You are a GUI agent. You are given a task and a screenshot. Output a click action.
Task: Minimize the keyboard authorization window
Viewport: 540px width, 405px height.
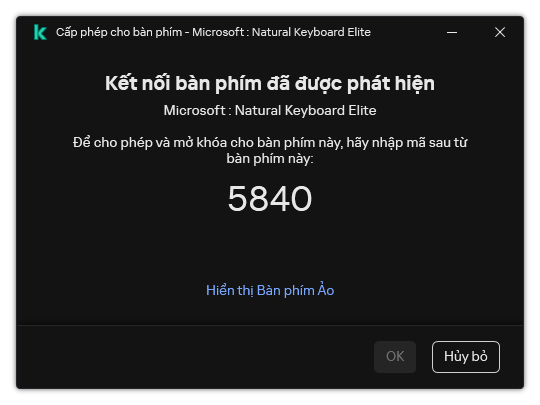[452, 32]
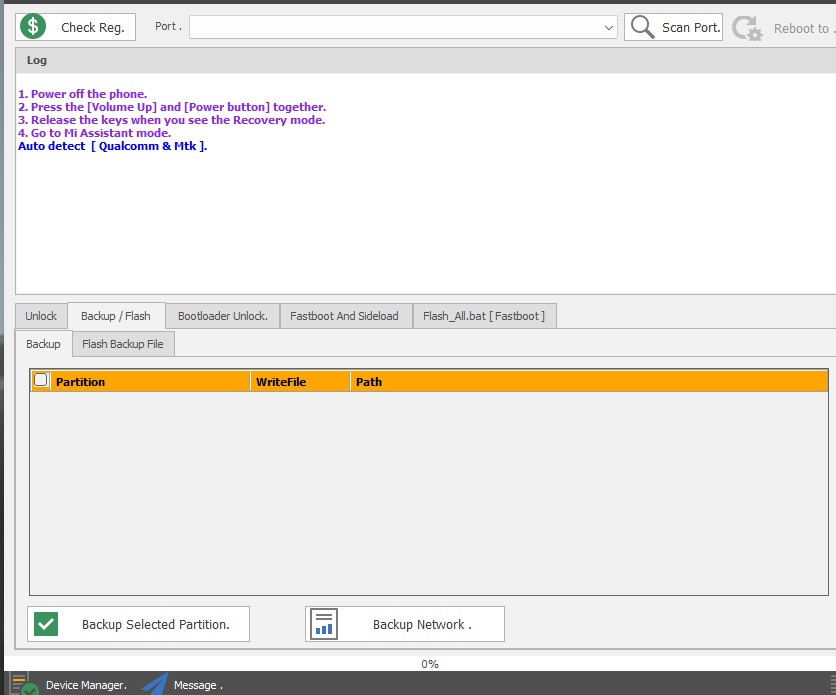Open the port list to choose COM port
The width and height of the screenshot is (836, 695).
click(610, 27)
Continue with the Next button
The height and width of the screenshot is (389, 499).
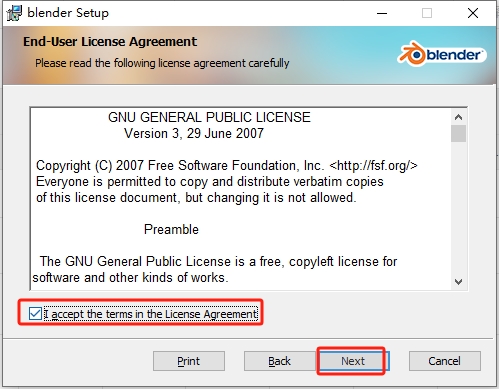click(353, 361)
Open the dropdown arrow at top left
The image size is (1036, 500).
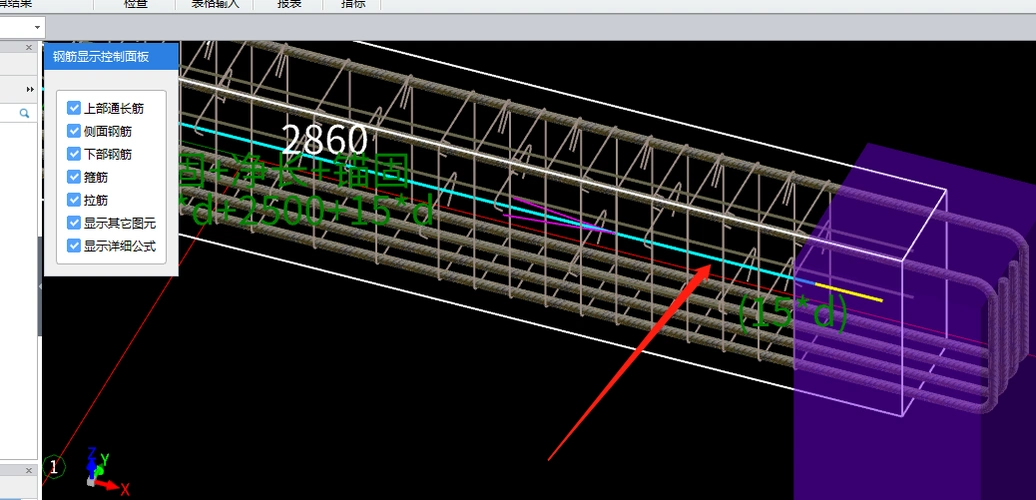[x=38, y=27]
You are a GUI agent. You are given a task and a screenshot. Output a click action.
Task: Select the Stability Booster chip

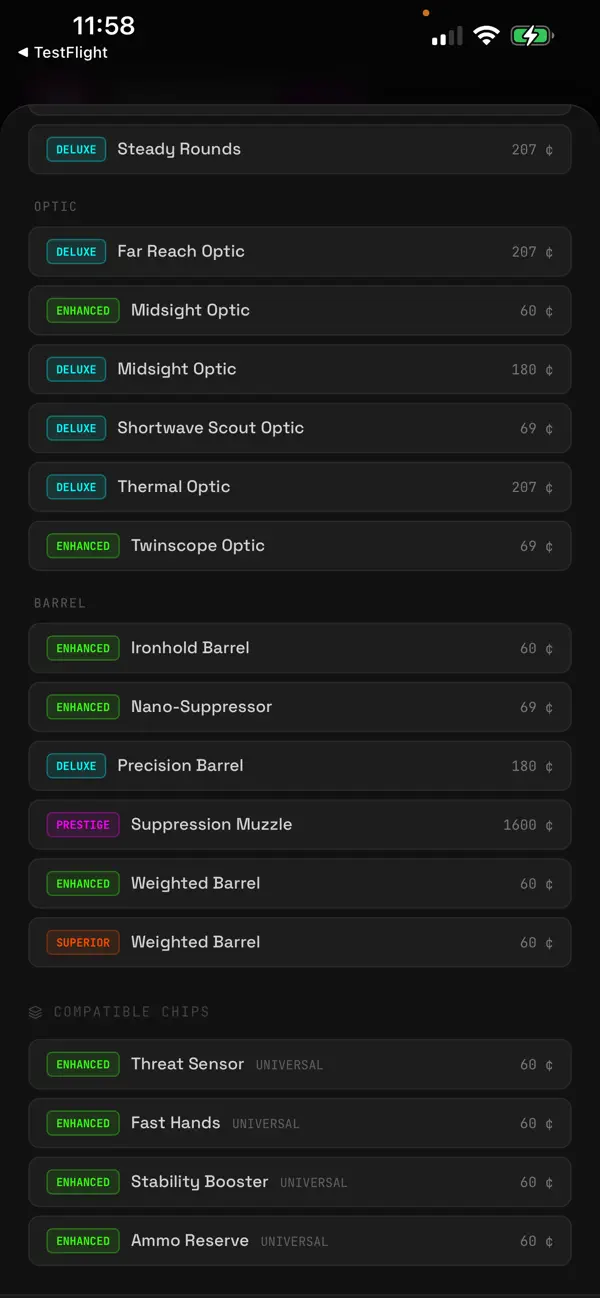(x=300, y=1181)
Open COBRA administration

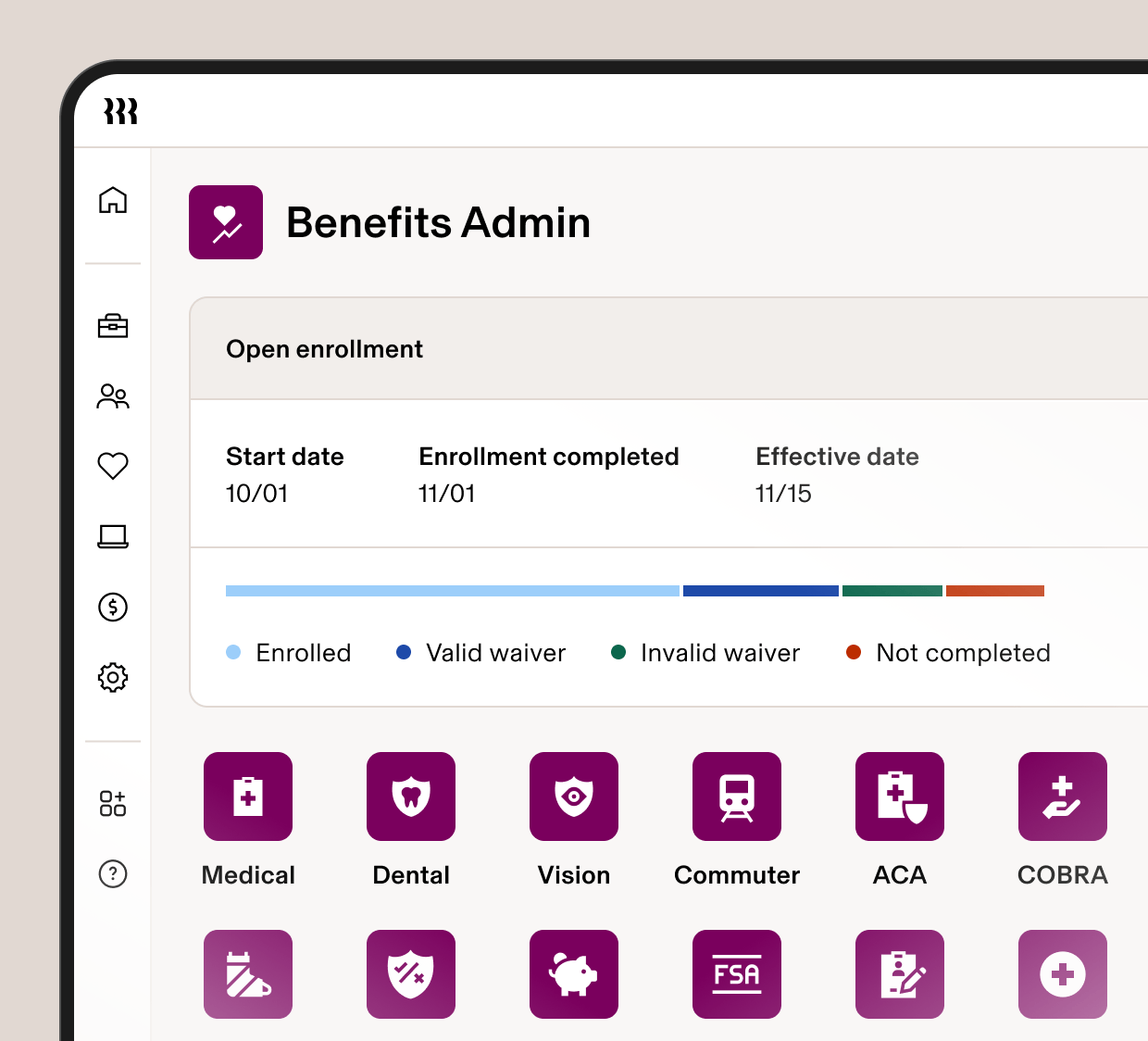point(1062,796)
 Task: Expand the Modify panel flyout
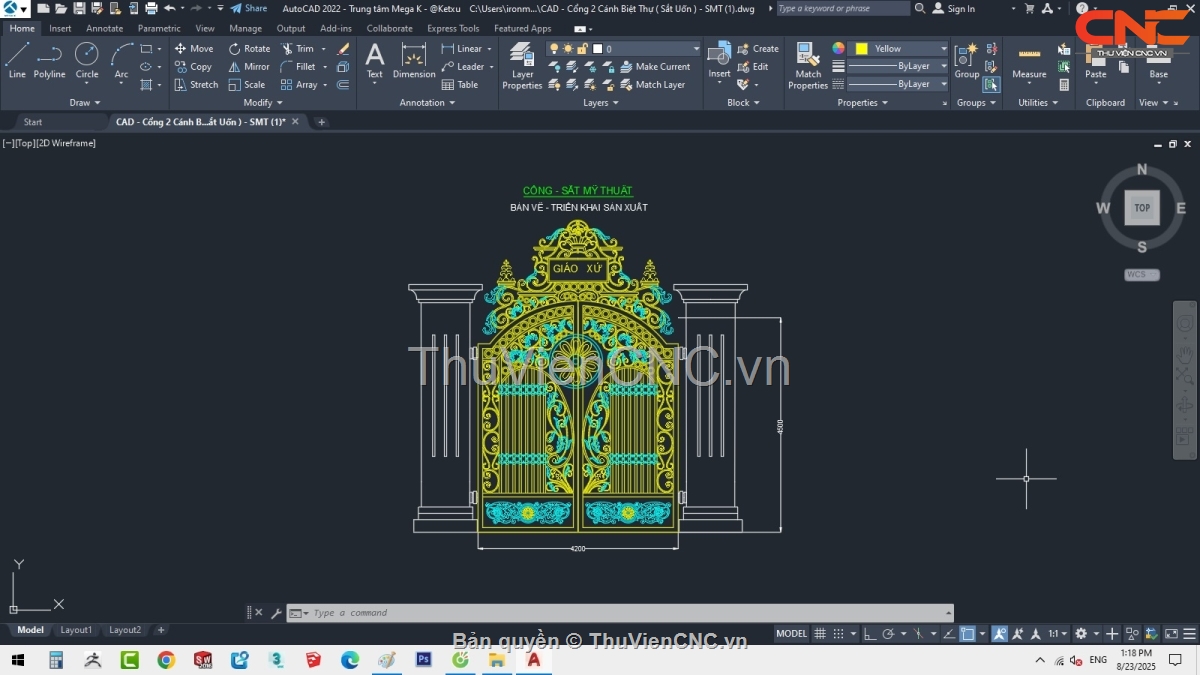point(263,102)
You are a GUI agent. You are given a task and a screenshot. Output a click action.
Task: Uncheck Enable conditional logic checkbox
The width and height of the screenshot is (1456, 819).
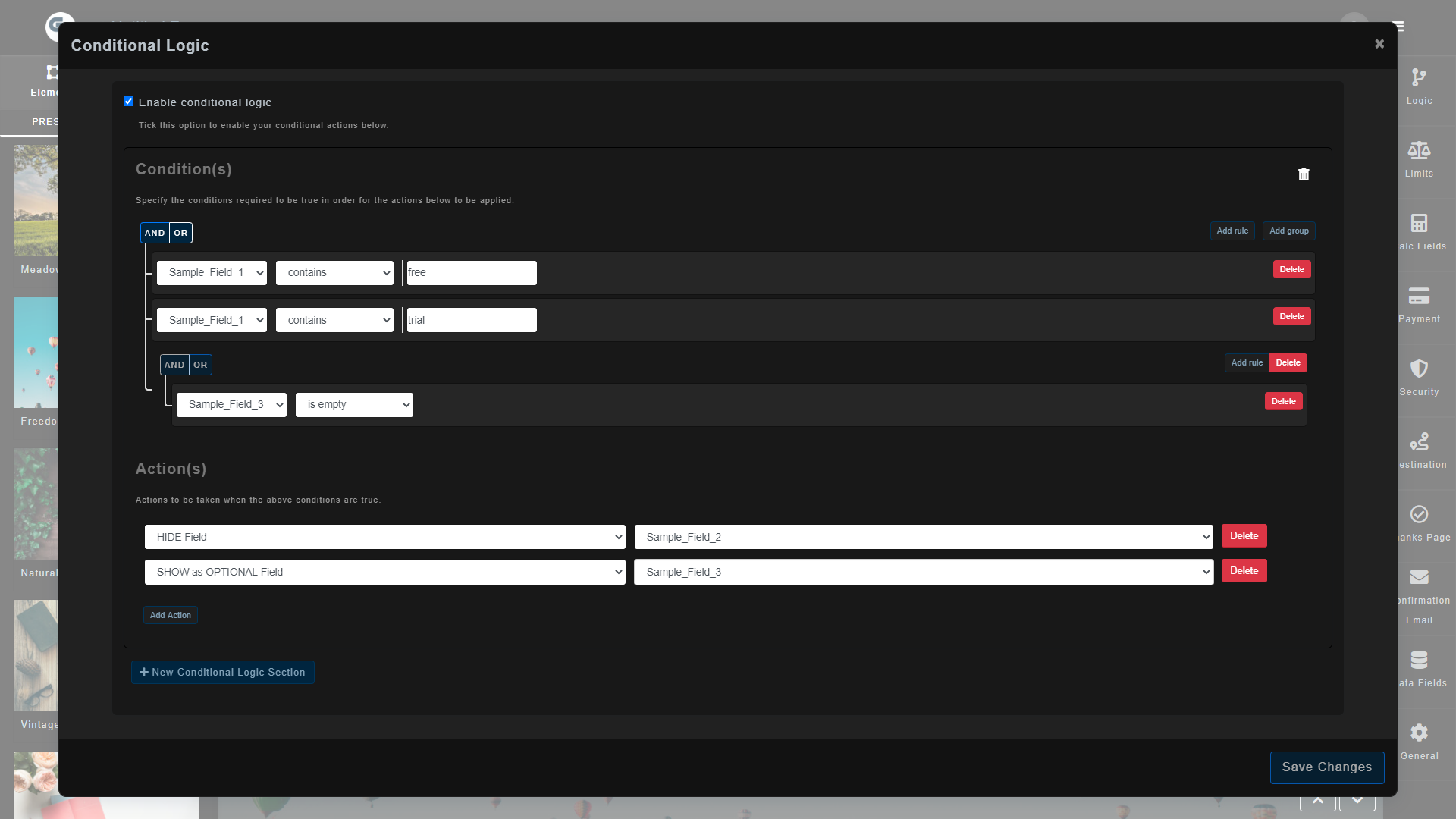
□ □ □ □ □ □ □
▸ **Task requirements**
Copy every line of the records above word for word, leaving out the pictures.

▸ **Answer to the exercise**
You are a GUI agent. You are given a task and a screenshot. Output a click action.
Task: Minimize the keyboard authorization window
Viewport: 540px width, 405px height.
[452, 32]
Open the port list to choose COM port
The width and height of the screenshot is (836, 695).
click(610, 27)
Continue with the Next button
The height and width of the screenshot is (389, 499).
click(353, 361)
Open the dropdown arrow at top left
The image size is (1036, 500).
[x=38, y=27]
You are a GUI agent. You are given a task and a screenshot. Output a click action.
Task: Select the Stability Booster chip

(x=300, y=1181)
Open COBRA administration

point(1062,796)
 Task: Expand the Modify panel flyout
point(263,102)
You are a GUI agent. You are given a task and a screenshot. Output a click action.
Task: Uncheck Enable conditional logic checkbox
The width and height of the screenshot is (1456, 819).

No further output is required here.